OK, so an empty list resets.

keszybz · 2017-09-09T19:43:35Z

src/core/ip-address-access.c

+        }
+
+        return first;
+}


Hmm, that's somewhat tricky code. It'd be nice to add a test for this also. (And if not a test, then maybe just a TODO entry ;)).

there's a test actually for this already, in test-bpf, though it's not obvious to see... we create a redundant ACL there which should be reduced to two entries... I'll add a comment clarifying that

keszybz · 2017-09-09T19:49:48Z

src/core/dbus-cgroup.c

+                        if (r < 0)
+                                return r;
+                        if (r == 0)
+                                log_warning("Transient unit %s configures an IP firewall, but the local system does not support BPF/cgroup firewalling. "


I'd put a newline between the sentences. We handle mulitline messages just fine and it's easier to read.

keszybz · 2017-09-09T19:50:29Z

src/core/ip-address-access.c

+                return r;
+        if (r == 0)
+                log_warning("File %s:%u configures an IP firewall (%s=%s), but the local system does not support BPF/cgroup based firewalling. "
+                            "Proceeding WITHOUT firewalling in effect!", filename, line, lvalue, rvalue);


topimiettinen · 2017-09-10T06:19:52Z

@poettering I don't think replicating iptables makes sense either. But IMHO the current level of functionality (address filters) is bit too simple to make much difference, I'd add protocol/port support to make it more useful.

Extending the functionality could take a different approach compared to iptables. For example, instead of adding more and more detailed filtering options, how about higher level switches like boolean IPDropUnusualPackets for filtering packets with exotic options?

keszybz · 2017-09-11T07:51:49Z

On licensing:

It is OK to use the (GPLv2-only) headers from the kernel in our code (LGPL). Ref.: http://lkml.iu.edu/hypermail/linux/kernel/0301.1/0362.html,

using structure definitions, typedefs, enumeration constants, macros with simple bodies, etc., is NOT enough to make a derivative work. It would take a substantial amount of code (coming from inline functions or macros with substantial bodies) to do that. [RMS]
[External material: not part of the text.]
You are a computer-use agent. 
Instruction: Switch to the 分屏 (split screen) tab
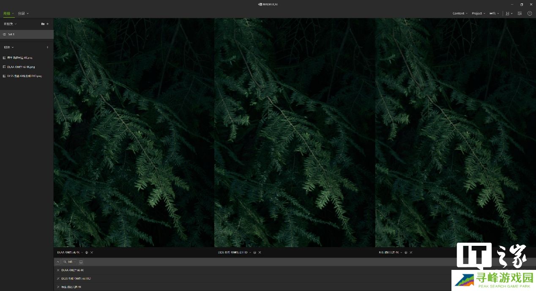point(23,14)
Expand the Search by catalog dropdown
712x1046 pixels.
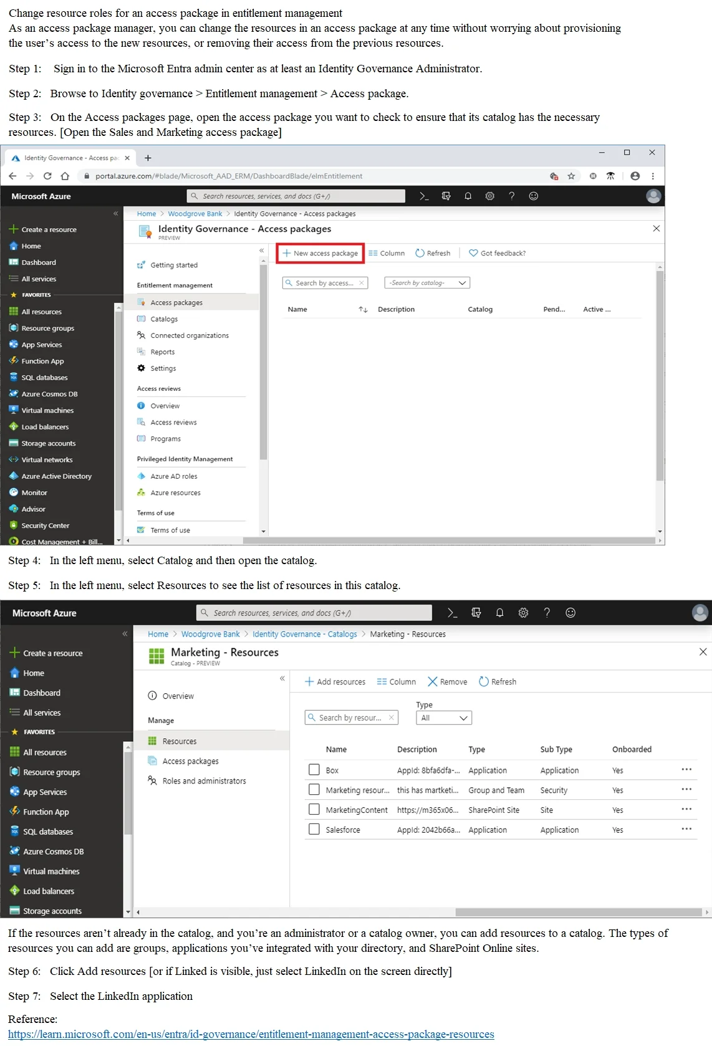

Copying the full header file into our repo is also fine, as long as we keep the copyright information and the original license. In effect, that file is under it's original license, and because of 1., the code that uses it can be separately licensed. This patch series does that with linux/bpf.h. Of course we have to be careful not to move any part of that file elsewhere in the repository or create derived work through other means.
Copying parts of the header file and removing the original copyright information and license is OK only if the parts being copied are completely trivial. Using the definitions from samples/bpf/libbpf.h is OK, because of 1., since those are simple structure definitions without any code. But at the same time, the definition of those macros is not completely trivial, and (while it could be argued both ways) I think it's much better to stay on the safe side, and not strip it of the original copyright and license.

Please update the patch series to copy samples/bpf/libbpf.h in its entirety, similarly to bpf.h.

poettering · 2017-09-11T08:54:26Z

@poettering I don't think replicating iptables makes sense either. But IMHO the current level of functionality (address filters) is bit too simple to make much difference, I'd add protocol/port support to make it more useful.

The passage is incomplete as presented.